Il test del Dna conferma: è un lupo ad aver aggredito un bambino a Noicattaro (Bari)
C’è la conferma del Dna. È un giovane esemplare maschio di lupo appenninico l’animale coinvolto nell’aggressione a un bambino avvenuta il 15 agosto a Noicattaro, nel Barese. A confermarlo è stata l’analisi genetica, effettuata sul materiale biologico prelevato dagli abiti del bambino, che ha consentito di attribuire l’aggressione a un lupo. Il risultato è stato comunicato venerdì mattina durante la riunione in Prefettura della task force istituita per monitorare e gestire la presenza dei lupi nel territorio di Noicattaro. Il gruppo di lavoro era stato costituito dopo le aggressioni che il 4 e il 15 agosto hanno coinvolto complessivamente tre bambini.
La conferma dalle analisi
La conferma genetica rappresenta un elemento importante per le indagini, ma non consente ancora di stabilire quale degli esemplari presenti nella zona sia responsabile dell’aggressione. Le immagini raccolte dalle fototrappole hanno infatti documentato la presenza di più lupi nell’area. Proprio per questo, il lavoro della task force proseguirà con un monitoraggio rafforzato, finalizzato a distinguere i diversi esemplari e a individuare quello che ha manifestato il comportamento considerato anomalo. Le attività vengono condotte attraverso la nuova strumentazione disponibile e nel rispetto delle indicazioni scientifiche e delle procedure previste.

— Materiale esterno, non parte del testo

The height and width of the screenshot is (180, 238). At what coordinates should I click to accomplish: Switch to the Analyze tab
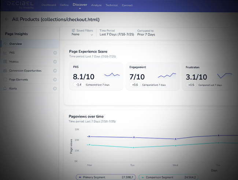coord(96,5)
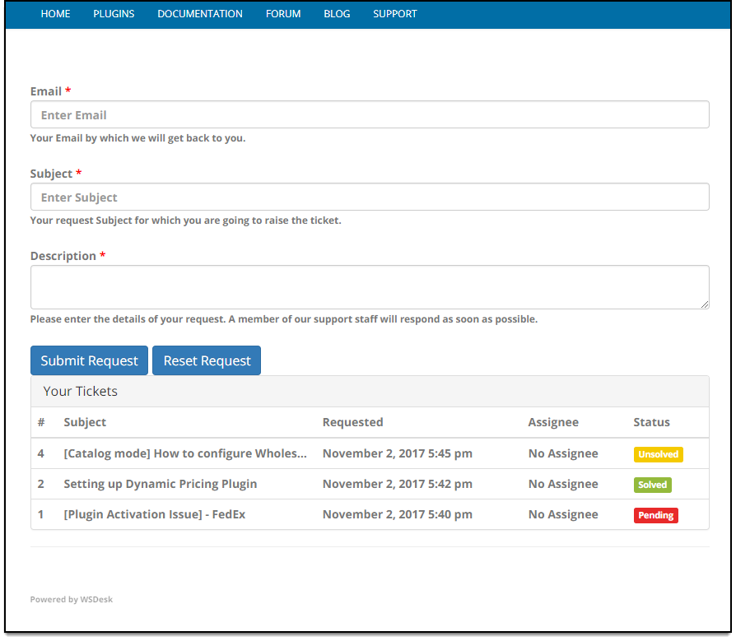Viewport: 736px width, 641px height.
Task: Open the DOCUMENTATION section
Action: (x=199, y=14)
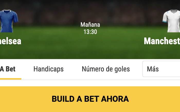Open away team kit image
This screenshot has height=112, width=180.
click(171, 21)
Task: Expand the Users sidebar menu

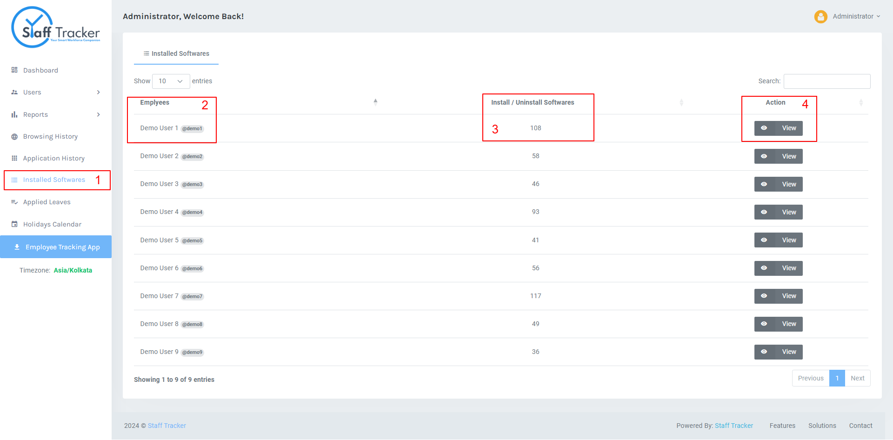Action: click(x=56, y=92)
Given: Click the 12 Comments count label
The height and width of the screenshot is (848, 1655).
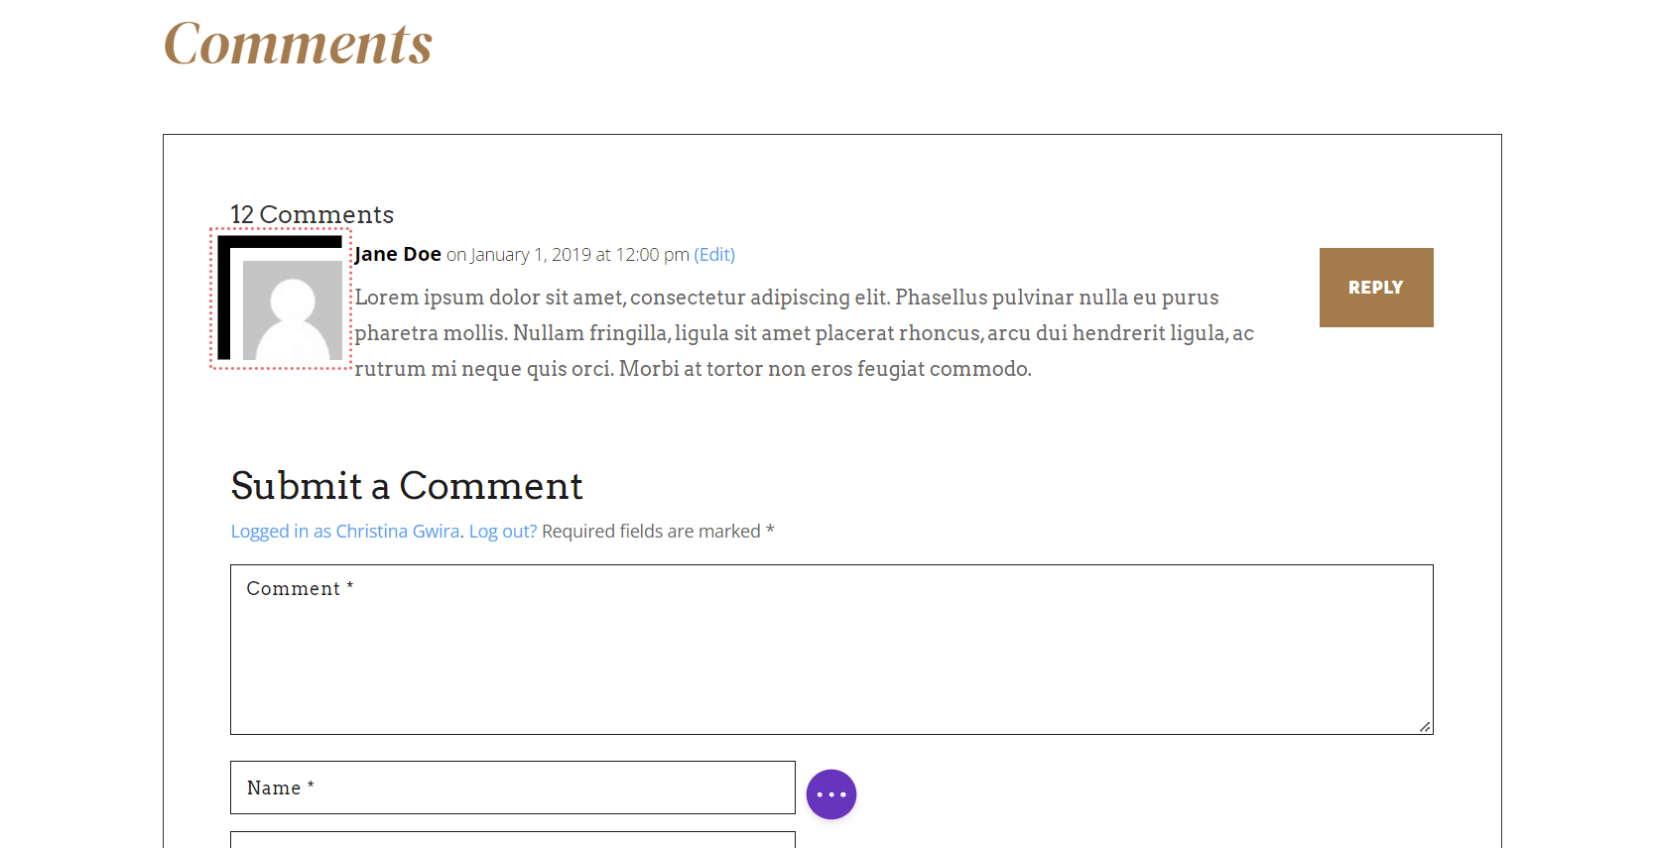Looking at the screenshot, I should pyautogui.click(x=312, y=213).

Alla riunione, presieduta dal prefetto di Bari Rossana Riflesso, hanno partecipato l’assessore regionale all’Agricoltura Francesco Paolicelli, la direttrice del dipartimento regionale Agricoltura Antonella Bisceglia e gli altri componenti del gruppo di lavoro, che comprende forze dell’ordine, veterinari e tecnici. Parallelamente continuano le operazioni per la cattura dell’esemplare ritenuto responsabile, affidate al personale specializzato della task force.
Comportamento anomalo
L’obiettivo è intervenire sull’animale che ha mostrato un comportamento anomalo, distinguendolo dagli altri lupi che frequentano la zona. A Noicattaro restano inoltre in vigore fino alla fine di agosto i divieti disposti dal sindaco Raimondo Innamorato per ridurre il rischio di nuovi contatti tra persone e animali. Il territorio continuerà a essere sottoposto a un presidio rafforzato. Le autorità invitano i cittadini alla massima prudenza: in caso di avvistamento di un lupo è necessario non avvicinarsi all’animale e contattare il 112, così da consentire un intervento tempestivo del personale competente.
Cosa era successo
La sera di Ferragosto, intorno alle 23, in un parco cittadino, un bimbo di 6 anni era stato avvicinato e azzannato da un animale selvatico Le urla degli adulti avevano messo in fuga l’animale. Dell’episodio era stato diffuso anche un video relativo a un presunto avvistamento, ma non c’era certezza che fosse un lupo.
Il bambino era stato soccorso e trasferito all’ospedale pediatrico Giovanni XXIII di Bari, dove era stato ricoverato nel reparto di Chirurgia pediatrica. Aveva riportato alcune ferite al torace: le lesioni erano state trattate e suturate e il piccolo era sotto sotto osservazione. Quella di Ferragosto però era la terza aggressione. Il primo caso era stato registrato la sera del 4 agosto, quando due minori erano stati aggrediti. Da allora le autorità avevano avviato una serie di interventi per individuare l’animale e mettere in sicurezza le aree maggiormente esposte.